*Exercise directions:*
Every line from the one holding "Viewport: 637px width, 637px height." through the one holding "Click Adele Vance's user avatar icon" in the data below must be returned exactly, both ends included, with pictures left out and nothing else added.

*Record set:*

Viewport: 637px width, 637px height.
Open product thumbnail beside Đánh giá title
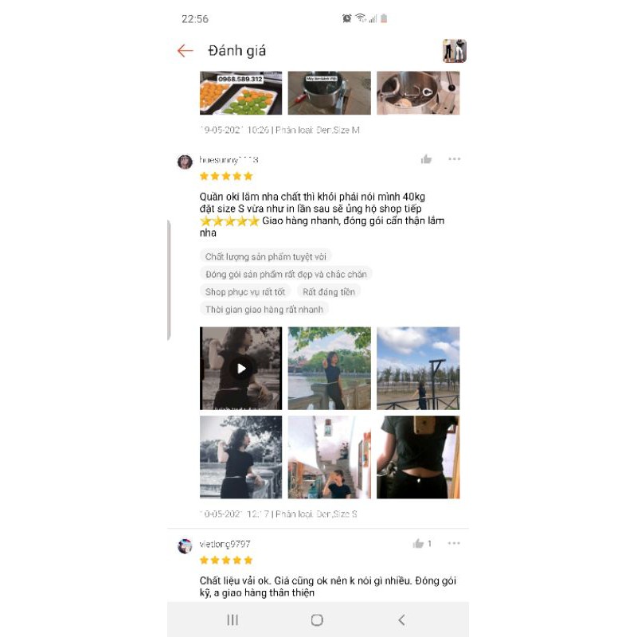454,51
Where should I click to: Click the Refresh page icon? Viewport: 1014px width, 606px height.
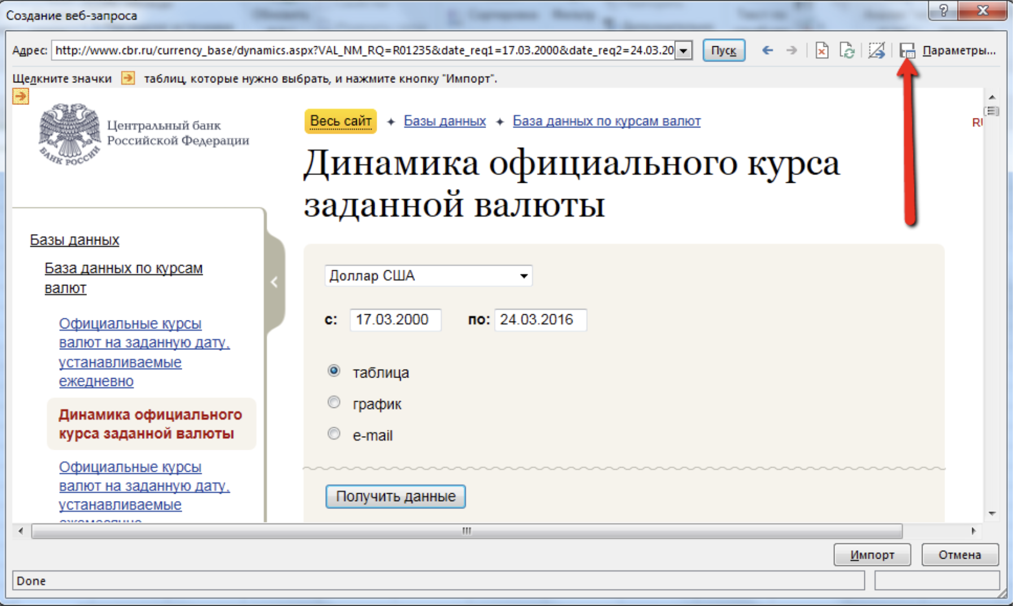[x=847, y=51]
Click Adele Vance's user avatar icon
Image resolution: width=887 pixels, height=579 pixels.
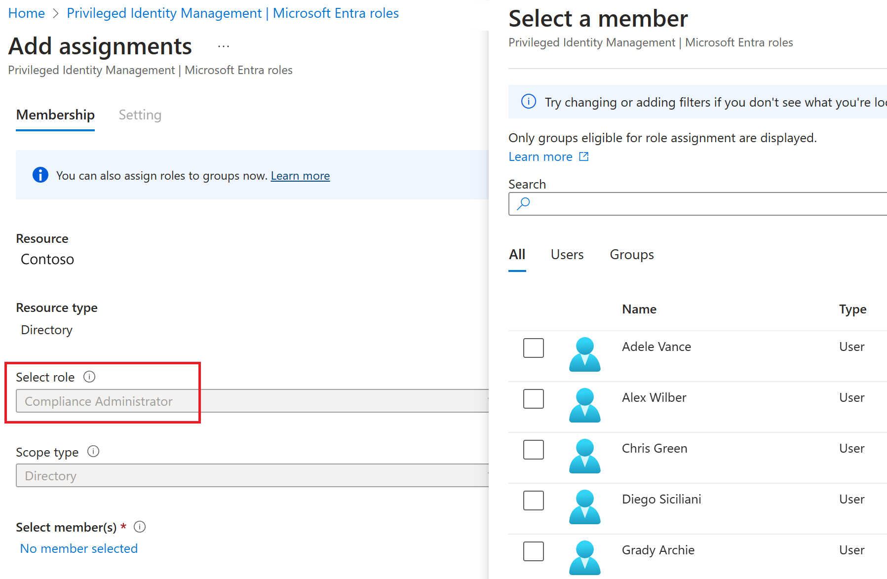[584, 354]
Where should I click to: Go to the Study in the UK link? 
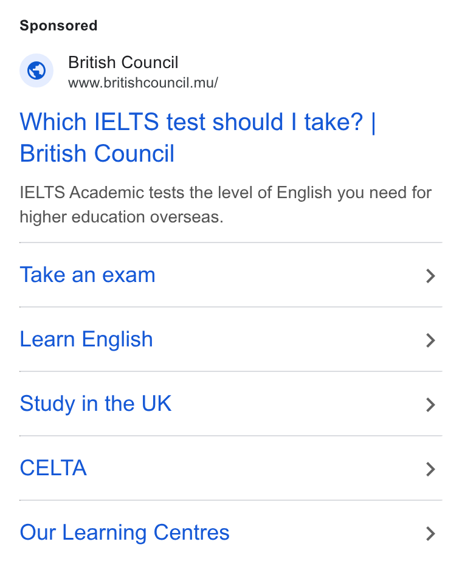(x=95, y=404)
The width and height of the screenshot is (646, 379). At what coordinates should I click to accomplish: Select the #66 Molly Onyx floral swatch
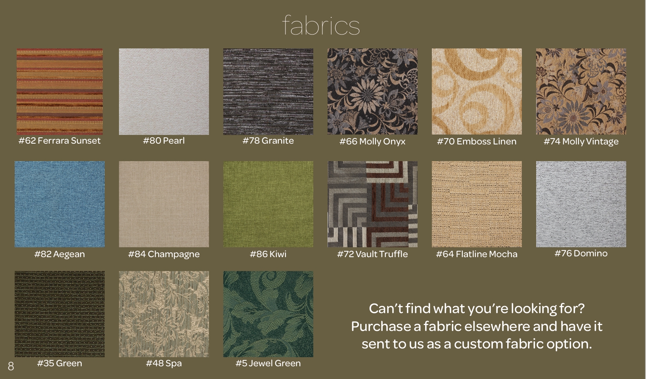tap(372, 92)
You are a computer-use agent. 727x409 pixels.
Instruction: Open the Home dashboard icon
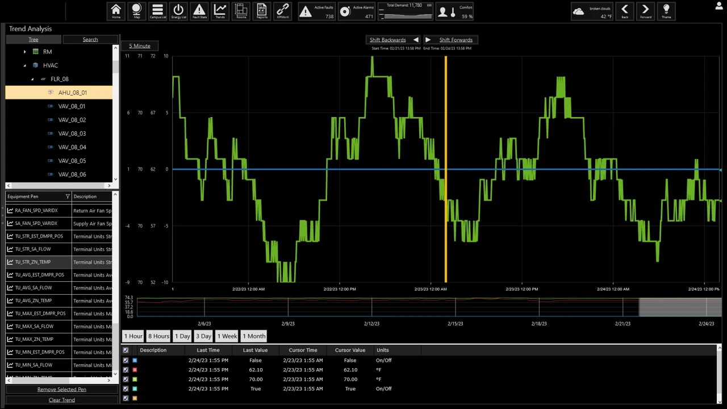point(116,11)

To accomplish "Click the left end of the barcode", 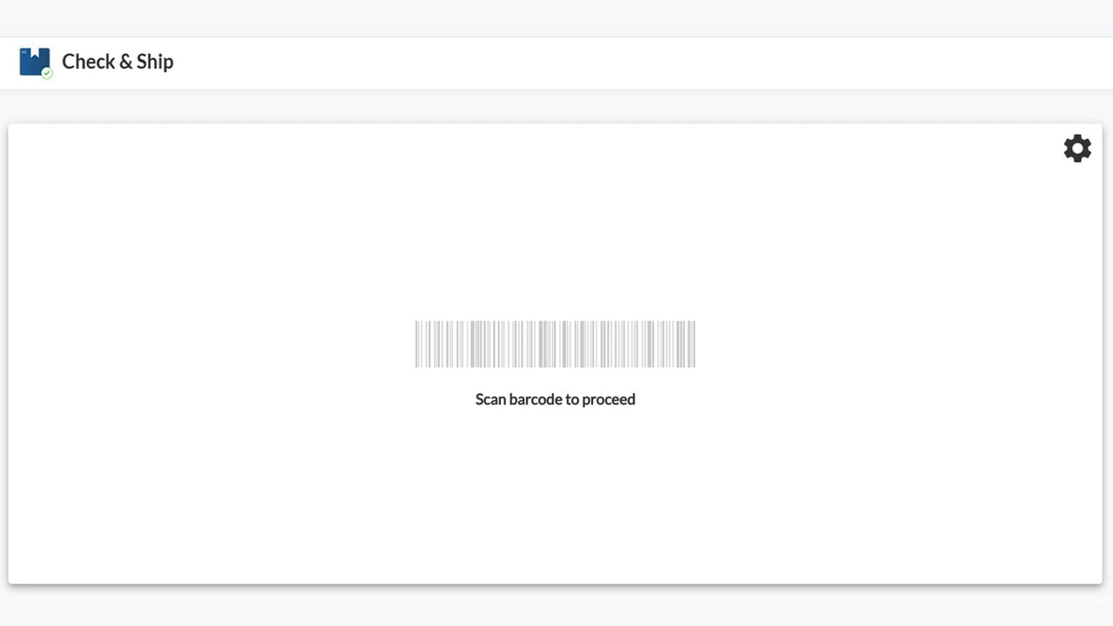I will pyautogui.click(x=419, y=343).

...

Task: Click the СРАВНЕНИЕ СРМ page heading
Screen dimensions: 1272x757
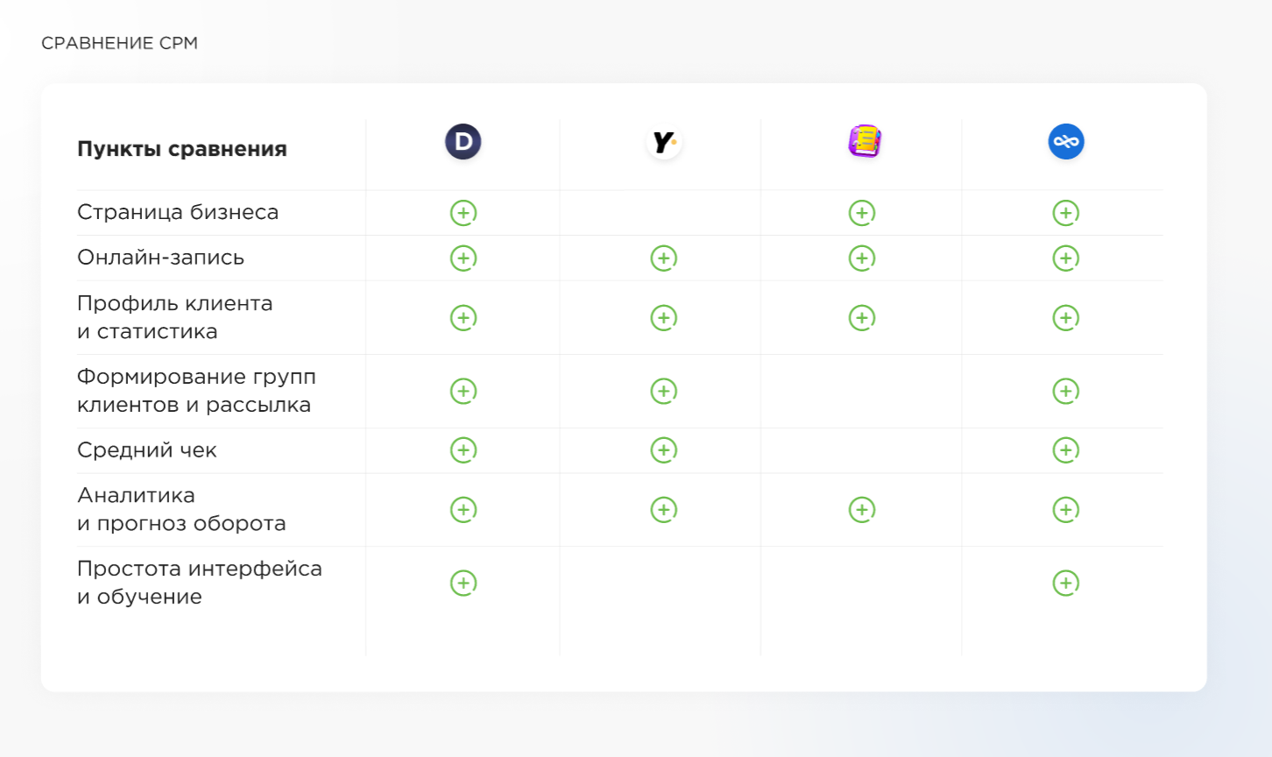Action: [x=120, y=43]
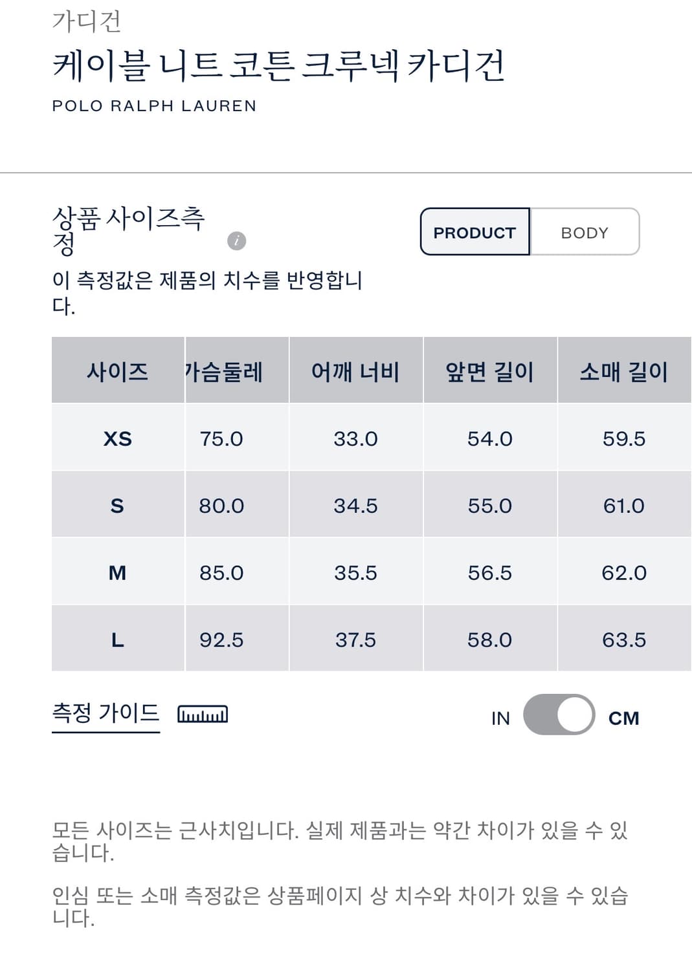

*Completed task:*
Viewport: 637px width, 637px height.
Open product thumbnail beside Đánh giá title
454,51
Where should I click to: Click the Refresh page icon? Viewport: 1014px width, 606px height.
[x=847, y=51]
Click Adele Vance's user avatar icon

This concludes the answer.